*Data in this exercise*
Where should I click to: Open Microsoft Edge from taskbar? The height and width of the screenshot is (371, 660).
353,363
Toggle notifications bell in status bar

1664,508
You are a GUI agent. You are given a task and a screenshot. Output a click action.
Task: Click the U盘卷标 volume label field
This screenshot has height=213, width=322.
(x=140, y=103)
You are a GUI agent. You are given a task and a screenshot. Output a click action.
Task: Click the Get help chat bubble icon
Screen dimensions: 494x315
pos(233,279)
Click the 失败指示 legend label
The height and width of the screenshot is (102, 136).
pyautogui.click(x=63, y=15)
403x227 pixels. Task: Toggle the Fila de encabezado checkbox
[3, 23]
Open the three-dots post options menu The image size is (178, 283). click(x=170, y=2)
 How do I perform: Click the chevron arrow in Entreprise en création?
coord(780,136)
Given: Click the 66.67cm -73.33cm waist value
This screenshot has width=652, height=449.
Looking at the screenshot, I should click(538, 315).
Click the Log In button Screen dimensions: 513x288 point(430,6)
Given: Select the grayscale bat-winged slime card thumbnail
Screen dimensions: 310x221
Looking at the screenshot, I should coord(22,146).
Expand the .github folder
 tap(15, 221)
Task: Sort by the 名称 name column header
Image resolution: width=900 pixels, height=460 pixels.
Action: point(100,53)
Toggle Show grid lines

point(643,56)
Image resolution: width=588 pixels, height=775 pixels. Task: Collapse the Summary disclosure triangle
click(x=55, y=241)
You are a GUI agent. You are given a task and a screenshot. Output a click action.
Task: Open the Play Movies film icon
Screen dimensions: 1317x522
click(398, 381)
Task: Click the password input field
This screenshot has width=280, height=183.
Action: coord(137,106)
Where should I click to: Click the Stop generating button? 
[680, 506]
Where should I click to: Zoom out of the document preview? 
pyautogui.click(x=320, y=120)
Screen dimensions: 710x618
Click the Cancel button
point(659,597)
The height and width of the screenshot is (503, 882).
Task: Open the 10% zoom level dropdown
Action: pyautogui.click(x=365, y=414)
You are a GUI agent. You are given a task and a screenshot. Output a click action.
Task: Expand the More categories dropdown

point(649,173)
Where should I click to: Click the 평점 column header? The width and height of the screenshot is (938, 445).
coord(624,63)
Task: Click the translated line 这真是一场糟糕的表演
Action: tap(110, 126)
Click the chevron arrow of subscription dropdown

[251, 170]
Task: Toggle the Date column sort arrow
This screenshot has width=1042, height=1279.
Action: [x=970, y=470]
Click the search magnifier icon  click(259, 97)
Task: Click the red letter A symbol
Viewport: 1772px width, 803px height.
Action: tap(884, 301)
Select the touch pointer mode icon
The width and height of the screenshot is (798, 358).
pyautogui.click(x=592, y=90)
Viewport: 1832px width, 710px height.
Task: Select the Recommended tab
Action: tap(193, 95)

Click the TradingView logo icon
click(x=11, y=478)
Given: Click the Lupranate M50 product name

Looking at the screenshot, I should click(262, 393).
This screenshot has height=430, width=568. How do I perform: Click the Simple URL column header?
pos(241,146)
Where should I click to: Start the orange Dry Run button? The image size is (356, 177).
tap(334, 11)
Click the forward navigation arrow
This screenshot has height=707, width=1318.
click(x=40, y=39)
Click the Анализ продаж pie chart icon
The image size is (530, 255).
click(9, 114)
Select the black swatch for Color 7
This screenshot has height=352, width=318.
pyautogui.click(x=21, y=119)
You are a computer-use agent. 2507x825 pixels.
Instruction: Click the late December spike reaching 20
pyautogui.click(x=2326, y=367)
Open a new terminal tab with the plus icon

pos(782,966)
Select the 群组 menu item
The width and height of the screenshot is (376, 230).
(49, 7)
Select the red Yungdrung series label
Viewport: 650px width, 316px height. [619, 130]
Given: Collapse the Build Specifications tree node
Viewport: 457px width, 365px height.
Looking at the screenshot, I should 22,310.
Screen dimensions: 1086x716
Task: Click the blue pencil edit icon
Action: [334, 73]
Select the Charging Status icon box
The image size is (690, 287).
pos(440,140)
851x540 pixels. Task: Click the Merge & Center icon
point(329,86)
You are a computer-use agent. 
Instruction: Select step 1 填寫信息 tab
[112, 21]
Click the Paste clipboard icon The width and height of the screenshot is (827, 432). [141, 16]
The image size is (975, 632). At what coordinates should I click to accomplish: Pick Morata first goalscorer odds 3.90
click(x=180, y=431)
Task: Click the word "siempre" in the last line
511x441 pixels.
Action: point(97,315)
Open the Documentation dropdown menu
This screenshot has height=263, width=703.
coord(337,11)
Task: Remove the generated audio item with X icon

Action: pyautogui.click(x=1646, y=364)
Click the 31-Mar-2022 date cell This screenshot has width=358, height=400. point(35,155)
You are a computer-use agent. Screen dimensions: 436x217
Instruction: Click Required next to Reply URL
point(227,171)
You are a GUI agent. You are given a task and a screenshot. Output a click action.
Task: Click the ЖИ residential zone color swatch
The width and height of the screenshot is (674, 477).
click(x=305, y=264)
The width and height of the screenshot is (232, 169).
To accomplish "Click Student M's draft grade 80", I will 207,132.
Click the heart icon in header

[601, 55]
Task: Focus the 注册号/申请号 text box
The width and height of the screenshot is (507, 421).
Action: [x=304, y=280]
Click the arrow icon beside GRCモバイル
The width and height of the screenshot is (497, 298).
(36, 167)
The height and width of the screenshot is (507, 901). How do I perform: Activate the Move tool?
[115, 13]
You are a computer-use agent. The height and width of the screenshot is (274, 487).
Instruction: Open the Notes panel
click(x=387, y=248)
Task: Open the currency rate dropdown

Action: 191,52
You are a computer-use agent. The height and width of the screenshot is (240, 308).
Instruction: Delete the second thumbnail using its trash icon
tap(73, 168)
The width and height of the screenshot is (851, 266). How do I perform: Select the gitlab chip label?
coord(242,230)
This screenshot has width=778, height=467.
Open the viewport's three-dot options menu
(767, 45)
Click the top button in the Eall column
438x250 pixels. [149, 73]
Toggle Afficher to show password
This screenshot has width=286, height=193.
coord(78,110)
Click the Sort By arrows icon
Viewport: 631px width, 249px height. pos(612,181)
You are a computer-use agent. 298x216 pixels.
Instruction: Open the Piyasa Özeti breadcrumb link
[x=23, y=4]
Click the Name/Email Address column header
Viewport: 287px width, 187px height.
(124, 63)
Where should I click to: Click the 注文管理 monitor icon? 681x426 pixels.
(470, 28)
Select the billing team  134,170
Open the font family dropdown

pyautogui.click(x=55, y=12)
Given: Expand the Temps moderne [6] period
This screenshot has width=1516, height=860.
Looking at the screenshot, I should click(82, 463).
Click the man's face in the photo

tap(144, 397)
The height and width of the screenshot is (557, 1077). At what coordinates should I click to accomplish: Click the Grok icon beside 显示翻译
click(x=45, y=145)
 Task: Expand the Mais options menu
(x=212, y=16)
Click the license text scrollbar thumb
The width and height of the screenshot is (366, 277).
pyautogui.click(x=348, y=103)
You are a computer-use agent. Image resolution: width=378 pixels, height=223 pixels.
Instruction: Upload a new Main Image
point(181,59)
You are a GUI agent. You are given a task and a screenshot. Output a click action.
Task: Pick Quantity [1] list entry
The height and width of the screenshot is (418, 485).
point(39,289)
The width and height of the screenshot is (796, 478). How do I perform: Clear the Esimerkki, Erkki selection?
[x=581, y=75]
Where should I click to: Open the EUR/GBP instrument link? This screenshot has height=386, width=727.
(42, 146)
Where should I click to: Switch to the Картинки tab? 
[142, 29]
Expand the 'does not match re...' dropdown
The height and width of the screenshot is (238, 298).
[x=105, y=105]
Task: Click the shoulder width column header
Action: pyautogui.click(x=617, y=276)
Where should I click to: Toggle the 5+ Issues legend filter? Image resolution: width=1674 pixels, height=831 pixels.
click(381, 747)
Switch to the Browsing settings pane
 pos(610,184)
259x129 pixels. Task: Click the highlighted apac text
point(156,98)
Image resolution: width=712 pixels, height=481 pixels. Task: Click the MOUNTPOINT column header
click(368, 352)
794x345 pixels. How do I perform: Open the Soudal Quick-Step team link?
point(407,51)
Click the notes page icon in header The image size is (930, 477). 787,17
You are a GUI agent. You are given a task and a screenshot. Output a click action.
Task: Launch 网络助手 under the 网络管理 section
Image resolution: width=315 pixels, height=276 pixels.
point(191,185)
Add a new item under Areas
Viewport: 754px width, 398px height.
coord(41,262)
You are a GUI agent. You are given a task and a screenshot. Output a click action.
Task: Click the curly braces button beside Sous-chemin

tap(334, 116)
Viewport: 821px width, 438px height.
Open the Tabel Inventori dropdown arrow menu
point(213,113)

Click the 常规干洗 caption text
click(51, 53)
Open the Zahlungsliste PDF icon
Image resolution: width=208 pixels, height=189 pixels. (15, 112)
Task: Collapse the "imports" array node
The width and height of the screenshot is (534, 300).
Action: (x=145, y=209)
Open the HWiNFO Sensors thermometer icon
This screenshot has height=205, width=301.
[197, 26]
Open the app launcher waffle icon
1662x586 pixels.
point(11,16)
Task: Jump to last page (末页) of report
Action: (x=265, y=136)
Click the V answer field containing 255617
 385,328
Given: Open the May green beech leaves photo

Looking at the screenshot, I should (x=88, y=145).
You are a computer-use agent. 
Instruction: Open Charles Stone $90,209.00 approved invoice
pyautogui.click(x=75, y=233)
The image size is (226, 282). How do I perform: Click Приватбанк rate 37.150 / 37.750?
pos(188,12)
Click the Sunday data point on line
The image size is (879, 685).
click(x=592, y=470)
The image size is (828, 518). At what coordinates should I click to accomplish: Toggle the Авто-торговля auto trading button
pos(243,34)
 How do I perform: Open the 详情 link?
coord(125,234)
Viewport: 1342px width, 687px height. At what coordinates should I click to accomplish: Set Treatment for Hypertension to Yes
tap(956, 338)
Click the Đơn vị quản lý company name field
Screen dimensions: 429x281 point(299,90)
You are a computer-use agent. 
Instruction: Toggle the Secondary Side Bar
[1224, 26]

*Stated goal*
Can you copy out, character for character, the lines starting with the one that contains "Where should I click to: Toggle" and going on through the one that contains "Image resolution: width=208", with both of those lines included?

*Answer to this task*
Where should I click to: Toggle the 5+ Issues legend filter? Image resolution: width=1674 pixels, height=831 pixels.
click(381, 747)
Switch to the Browsing settings pane
 pos(610,184)
259x129 pixels. Task: Click the highlighted apac text
point(156,98)
Image resolution: width=712 pixels, height=481 pixels. Task: Click the MOUNTPOINT column header
click(368, 352)
794x345 pixels. How do I perform: Open the Soudal Quick-Step team link?
point(407,51)
Click the notes page icon in header The image size is (930, 477). 787,17
You are a GUI agent. You are given a task and a screenshot. Output a click action.
Task: Launch 网络助手 under the 网络管理 section
Image resolution: width=315 pixels, height=276 pixels.
point(191,185)
Add a new item under Areas
Viewport: 754px width, 398px height.
coord(41,262)
You are a GUI agent. You are given a task and a screenshot. Output a click action.
Task: Click the curly braces button beside Sous-chemin

tap(334, 116)
Viewport: 821px width, 438px height.
Open the Tabel Inventori dropdown arrow menu
point(213,113)

Click the 常规干洗 caption text
click(51, 53)
Open the Zahlungsliste PDF icon
Image resolution: width=208 pixels, height=189 pixels. (15, 112)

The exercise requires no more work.